La joven posee Certificado Único de Discapacidad (CUD) y fue evaluada por distintos profesionales que coincidieron en que podía desarrollar una vida normal, incluyendo viajes internacionales, siempre que se respetaran determinadas pautas médicas. Pese a esos informes, el colegio resolvió impedir su participación en el viaje argumentando que el campus donde se desarrollaría la actividad carecía de infraestructura sanitaria suficiente y no admitía la presencia de acompañantes externos.
Para la familia, la medida implicó una exclusión basada exclusivamente en la condición médica de su hija y frustraba uno de los momentos más importantes de su vida escolar. La institución, por el contrario, sostuvo que su decisión respondía exclusivamente a razones de seguridad y no a un criterio discriminatorio.
La jueza Esmeralda Elisa Zilli hizo lugar al amparo presentado por los padres y ordenó al colegio permitir la participación de la adolescente en igualdad de condiciones con el resto de sus compañeros. La sentencia no desconoció la existencia de riesgos médicos. Por el contrario, estableció una serie de medidas destinadas precisamente a reducirlos.
Entre ellas dispuso que la estudiante viaje acompañada por uno de sus padres, que se contrate un seguro de asistencia médica internacional con cobertura de enfermedades preexistentes, que se traslade toda la documentación clínica correspondiente y que exista un plan de contingencia para una eventual emergencia durante la estadía.
El expediente pone sobre la mesa un dilema que atraviesa cada vez con mayor frecuencia a las instituciones educativas: el principio de educación inclusiva -consagrado por la Convención sobre los Derechos de las Personas con Discapacidad- la Constitución Nacional y la legislación argentina.
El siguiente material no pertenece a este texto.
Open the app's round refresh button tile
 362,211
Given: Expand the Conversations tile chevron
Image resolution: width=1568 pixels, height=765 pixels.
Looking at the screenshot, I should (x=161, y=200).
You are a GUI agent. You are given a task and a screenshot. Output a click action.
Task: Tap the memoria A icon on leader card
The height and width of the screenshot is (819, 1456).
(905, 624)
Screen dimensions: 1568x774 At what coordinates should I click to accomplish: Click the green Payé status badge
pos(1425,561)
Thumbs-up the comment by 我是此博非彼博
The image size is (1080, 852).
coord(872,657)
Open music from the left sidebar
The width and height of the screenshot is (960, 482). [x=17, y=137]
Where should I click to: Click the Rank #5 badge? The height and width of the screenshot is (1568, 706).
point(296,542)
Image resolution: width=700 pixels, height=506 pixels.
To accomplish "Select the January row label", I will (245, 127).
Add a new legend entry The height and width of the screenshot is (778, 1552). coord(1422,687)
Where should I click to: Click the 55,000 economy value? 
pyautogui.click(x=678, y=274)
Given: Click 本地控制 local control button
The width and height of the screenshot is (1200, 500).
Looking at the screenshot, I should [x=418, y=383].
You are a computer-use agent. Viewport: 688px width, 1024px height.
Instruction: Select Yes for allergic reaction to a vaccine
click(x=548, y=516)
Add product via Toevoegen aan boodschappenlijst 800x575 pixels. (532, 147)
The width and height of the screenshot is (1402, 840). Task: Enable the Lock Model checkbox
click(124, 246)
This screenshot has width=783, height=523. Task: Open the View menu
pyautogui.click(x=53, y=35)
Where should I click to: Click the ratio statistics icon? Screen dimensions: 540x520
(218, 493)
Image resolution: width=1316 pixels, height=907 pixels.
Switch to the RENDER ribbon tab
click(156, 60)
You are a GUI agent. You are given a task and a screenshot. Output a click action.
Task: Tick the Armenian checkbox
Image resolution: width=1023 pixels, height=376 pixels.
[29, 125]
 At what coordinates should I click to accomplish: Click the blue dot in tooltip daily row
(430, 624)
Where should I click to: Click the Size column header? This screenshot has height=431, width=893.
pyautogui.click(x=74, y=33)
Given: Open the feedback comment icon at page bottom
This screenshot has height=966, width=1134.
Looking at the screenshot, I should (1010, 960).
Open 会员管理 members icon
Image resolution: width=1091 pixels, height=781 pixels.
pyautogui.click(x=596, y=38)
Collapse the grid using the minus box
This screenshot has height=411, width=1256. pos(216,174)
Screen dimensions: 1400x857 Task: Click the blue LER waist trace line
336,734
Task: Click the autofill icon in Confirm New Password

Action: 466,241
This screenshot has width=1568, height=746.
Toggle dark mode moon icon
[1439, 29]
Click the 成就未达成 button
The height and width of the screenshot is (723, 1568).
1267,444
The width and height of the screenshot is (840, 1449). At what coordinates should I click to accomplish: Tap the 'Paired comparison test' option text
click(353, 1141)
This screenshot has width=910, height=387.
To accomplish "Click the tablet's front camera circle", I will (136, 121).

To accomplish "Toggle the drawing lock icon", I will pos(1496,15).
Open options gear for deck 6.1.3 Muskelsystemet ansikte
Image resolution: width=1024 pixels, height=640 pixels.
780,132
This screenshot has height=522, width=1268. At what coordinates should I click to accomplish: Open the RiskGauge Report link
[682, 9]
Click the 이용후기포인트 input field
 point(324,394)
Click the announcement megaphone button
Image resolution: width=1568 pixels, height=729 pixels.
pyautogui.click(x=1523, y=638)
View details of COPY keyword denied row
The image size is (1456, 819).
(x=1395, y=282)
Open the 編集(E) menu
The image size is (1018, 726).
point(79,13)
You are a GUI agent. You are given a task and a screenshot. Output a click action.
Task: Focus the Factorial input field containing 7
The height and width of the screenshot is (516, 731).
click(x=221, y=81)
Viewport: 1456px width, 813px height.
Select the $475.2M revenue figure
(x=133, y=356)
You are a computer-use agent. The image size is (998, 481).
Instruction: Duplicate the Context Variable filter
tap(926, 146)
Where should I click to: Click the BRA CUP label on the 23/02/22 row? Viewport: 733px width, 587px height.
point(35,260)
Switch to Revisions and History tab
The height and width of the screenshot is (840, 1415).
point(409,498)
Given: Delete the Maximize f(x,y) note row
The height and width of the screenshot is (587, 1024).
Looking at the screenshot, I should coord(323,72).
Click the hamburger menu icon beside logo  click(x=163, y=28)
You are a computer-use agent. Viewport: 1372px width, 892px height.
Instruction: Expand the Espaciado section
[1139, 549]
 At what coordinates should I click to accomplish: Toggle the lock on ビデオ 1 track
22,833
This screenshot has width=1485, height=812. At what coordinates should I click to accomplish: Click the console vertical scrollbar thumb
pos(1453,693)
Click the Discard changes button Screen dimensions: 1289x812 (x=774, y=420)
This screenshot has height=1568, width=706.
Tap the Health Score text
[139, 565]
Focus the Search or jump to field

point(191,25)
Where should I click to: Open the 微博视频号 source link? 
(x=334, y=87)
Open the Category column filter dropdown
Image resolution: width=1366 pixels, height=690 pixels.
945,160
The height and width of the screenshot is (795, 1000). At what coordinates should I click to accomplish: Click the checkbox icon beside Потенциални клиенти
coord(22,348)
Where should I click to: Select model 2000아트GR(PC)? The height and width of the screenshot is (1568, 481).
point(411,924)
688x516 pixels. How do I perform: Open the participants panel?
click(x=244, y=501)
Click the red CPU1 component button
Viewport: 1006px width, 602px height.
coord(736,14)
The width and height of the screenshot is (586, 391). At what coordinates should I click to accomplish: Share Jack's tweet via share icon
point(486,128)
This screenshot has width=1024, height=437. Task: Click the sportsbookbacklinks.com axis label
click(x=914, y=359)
Por otro, las escuelas también tienen el deber jurídico de preservar la integridad física de los alumnos bajo su cuidado y responder por eventuales daños que pudieran producirse durante una actividad organizada por el establecimiento. La tensión entre ambos deberes explica buena parte de los conflictos que terminan judicializándose.
La sentencia deja un mensaje claro para las instituciones educativas. La existencia de una discapacidad o de una condición médica no habilita, por sí sola, a excluir a un estudiante de una actividad escolar. Si existen alternativas razonables para compatibilizar el derecho a la inclusión con la protección de la salud, esas opciones deben ser priorizadas antes que la exclusión.
Para miles de familias que tienen hijos con discapacidad o enfermedades crónicas, este fallo constituye un antecedente que reafirma el derecho a participar plenamente de las actividades educativas cuando ello resulte médicamente posible.
Al mismo tiempo, obliga a las escuelas a revisar sus protocolos frente a situaciones similares. Ya no alcanza con invocar razones genéricas de seguridad: será necesario demostrar por qué no existen ajustes razonables que permitan compatibilizar la inclusión con el deber de cuidado.